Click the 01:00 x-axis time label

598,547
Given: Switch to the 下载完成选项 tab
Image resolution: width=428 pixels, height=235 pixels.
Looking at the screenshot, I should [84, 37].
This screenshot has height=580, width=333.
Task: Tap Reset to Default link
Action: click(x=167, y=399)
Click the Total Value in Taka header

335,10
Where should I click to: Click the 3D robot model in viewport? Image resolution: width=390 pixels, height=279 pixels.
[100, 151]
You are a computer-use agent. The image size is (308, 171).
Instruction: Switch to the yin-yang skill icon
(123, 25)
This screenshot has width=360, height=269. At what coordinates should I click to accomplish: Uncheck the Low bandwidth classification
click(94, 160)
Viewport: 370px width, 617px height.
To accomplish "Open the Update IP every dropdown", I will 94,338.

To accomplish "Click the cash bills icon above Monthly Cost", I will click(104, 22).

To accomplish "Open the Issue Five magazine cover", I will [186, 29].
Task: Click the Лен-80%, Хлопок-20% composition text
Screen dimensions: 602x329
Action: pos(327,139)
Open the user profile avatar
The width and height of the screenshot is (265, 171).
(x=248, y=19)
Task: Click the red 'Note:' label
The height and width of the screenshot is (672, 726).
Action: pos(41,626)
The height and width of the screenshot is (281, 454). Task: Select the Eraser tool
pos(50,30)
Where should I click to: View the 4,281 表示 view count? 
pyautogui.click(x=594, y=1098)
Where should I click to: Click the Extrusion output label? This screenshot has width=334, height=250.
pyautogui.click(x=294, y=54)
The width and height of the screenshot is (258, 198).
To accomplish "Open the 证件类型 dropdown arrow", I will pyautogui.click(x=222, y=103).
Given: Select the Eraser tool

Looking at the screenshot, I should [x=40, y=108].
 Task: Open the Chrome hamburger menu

_Exercise requirements_:
Each line of the data above must be restated word for word.

_Output_:
Click the 01:00 x-axis time label

598,547
Given: Switch to the 下载完成选项 tab
Image resolution: width=428 pixels, height=235 pixels.
Looking at the screenshot, I should [84, 37].
This screenshot has height=580, width=333.
Task: Tap Reset to Default link
Action: click(x=167, y=399)
Click the Total Value in Taka header

335,10
Where should I click to: Click the 3D robot model in viewport? Image resolution: width=390 pixels, height=279 pixels.
[100, 151]
You are a computer-use agent. The image size is (308, 171).
Instruction: Switch to the yin-yang skill icon
(123, 25)
This screenshot has width=360, height=269. At what coordinates should I click to accomplish: Uncheck the Low bandwidth classification
click(94, 160)
Viewport: 370px width, 617px height.
To accomplish "Open the Update IP every dropdown", I will 94,338.

To accomplish "Click the cash bills icon above Monthly Cost", I will click(104, 22).

To accomplish "Open the Issue Five magazine cover", I will [186, 29].
Task: Click the Лен-80%, Хлопок-20% composition text
Screen dimensions: 602x329
Action: pos(327,139)
Open the user profile avatar
The width and height of the screenshot is (265, 171).
(x=248, y=19)
Task: Click the red 'Note:' label
The height and width of the screenshot is (672, 726).
Action: pos(41,626)
The height and width of the screenshot is (281, 454). Task: Select the Eraser tool
pos(50,30)
Where should I click to: View the 4,281 表示 view count? 
pyautogui.click(x=594, y=1098)
Where should I click to: Click the Extrusion output label? This screenshot has width=334, height=250.
pyautogui.click(x=294, y=54)
The width and height of the screenshot is (258, 198).
To accomplish "Open the 证件类型 dropdown arrow", I will pyautogui.click(x=222, y=103).
Given: Select the Eraser tool

Looking at the screenshot, I should [x=40, y=108].
 Task: Open the Chrome hamburger menu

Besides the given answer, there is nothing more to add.